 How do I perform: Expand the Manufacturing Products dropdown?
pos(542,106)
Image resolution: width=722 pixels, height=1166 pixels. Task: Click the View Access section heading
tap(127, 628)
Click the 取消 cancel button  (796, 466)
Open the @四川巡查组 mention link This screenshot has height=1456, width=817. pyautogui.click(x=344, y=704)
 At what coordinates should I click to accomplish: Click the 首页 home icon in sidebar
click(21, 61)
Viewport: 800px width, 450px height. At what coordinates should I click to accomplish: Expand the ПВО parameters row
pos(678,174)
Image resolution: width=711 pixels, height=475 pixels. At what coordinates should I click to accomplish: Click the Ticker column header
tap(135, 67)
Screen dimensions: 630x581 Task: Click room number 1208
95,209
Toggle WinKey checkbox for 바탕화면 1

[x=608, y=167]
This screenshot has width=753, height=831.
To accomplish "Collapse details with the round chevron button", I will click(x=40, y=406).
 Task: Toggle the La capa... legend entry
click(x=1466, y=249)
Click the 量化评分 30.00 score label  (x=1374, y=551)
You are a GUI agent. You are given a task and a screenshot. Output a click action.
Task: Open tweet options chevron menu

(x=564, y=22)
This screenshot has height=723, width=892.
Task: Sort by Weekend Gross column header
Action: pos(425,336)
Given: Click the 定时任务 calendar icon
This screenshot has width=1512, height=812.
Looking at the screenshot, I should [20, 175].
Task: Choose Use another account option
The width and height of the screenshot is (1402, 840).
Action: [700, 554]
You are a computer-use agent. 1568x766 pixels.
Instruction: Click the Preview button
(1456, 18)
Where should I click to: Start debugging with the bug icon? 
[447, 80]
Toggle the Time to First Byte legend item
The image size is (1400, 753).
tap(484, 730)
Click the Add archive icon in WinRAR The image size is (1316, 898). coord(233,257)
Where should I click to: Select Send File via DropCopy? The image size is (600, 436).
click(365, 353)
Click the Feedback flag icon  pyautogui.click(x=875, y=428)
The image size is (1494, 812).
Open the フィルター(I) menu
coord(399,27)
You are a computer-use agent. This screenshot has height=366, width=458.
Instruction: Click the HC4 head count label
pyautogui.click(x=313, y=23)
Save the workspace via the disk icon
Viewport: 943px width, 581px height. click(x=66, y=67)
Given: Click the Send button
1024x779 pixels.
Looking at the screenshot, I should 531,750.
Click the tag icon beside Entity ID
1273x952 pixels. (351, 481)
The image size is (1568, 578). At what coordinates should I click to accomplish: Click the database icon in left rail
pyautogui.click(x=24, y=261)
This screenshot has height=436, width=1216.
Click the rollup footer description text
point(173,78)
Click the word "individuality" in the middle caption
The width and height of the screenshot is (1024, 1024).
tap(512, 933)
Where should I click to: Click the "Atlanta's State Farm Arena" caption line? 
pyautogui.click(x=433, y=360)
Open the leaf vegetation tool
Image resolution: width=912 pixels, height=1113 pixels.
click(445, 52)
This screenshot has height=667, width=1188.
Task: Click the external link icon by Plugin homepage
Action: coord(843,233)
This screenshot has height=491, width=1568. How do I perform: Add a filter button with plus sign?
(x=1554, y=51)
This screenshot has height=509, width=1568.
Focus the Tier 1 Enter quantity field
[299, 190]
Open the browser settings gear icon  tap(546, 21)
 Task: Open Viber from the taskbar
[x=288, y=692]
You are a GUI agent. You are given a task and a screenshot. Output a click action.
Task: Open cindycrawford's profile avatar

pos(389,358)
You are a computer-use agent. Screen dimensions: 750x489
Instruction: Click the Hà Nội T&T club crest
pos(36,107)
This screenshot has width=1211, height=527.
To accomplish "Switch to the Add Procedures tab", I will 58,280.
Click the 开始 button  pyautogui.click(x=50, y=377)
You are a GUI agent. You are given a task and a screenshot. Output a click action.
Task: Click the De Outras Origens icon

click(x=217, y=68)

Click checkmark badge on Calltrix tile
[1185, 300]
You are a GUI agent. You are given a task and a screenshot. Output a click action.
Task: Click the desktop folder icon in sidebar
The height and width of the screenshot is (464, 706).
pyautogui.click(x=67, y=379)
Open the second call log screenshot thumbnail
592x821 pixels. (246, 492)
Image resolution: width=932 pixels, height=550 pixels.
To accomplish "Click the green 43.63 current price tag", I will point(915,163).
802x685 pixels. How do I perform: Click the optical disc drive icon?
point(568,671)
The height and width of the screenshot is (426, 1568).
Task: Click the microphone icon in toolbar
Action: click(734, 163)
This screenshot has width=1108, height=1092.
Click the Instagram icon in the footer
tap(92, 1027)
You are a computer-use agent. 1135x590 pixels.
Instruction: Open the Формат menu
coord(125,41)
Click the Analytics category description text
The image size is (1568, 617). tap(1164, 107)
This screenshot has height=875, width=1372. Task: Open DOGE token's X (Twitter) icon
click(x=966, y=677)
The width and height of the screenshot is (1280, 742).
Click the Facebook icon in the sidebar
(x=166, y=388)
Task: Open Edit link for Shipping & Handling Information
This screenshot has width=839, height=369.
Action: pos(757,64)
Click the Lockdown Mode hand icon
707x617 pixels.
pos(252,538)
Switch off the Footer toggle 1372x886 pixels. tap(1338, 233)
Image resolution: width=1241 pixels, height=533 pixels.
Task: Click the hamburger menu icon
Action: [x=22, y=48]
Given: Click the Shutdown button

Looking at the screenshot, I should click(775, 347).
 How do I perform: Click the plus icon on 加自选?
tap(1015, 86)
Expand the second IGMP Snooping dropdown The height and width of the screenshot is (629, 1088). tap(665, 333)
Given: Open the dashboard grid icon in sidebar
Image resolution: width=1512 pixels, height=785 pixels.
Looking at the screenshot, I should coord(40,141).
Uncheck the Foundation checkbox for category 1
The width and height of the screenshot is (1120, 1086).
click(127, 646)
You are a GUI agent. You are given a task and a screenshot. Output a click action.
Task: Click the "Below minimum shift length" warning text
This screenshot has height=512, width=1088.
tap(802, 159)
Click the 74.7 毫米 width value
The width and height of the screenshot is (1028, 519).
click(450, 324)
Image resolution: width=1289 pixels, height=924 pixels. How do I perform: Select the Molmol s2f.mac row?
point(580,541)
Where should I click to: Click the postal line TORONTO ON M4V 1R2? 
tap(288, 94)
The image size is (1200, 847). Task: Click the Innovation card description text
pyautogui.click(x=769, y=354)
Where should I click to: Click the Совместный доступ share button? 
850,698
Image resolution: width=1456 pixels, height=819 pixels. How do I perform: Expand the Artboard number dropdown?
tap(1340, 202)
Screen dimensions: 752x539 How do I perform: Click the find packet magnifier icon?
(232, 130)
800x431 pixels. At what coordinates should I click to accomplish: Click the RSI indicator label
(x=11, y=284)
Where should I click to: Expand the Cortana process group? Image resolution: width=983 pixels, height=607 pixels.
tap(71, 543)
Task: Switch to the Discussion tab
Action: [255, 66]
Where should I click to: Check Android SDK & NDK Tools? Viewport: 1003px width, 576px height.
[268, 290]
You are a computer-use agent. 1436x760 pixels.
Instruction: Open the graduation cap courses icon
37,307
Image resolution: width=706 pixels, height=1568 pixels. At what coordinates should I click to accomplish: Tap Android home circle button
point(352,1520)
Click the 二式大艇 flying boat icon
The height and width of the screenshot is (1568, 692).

__________

Pull every line with "will" from the records.

To accomplish "Collapse details with the round chevron button", I will click(x=40, y=406).
To accomplish "Switch to the Add Procedures tab", I will 58,280.
To accomplish "Click the green 43.63 current price tag", I will point(915,163).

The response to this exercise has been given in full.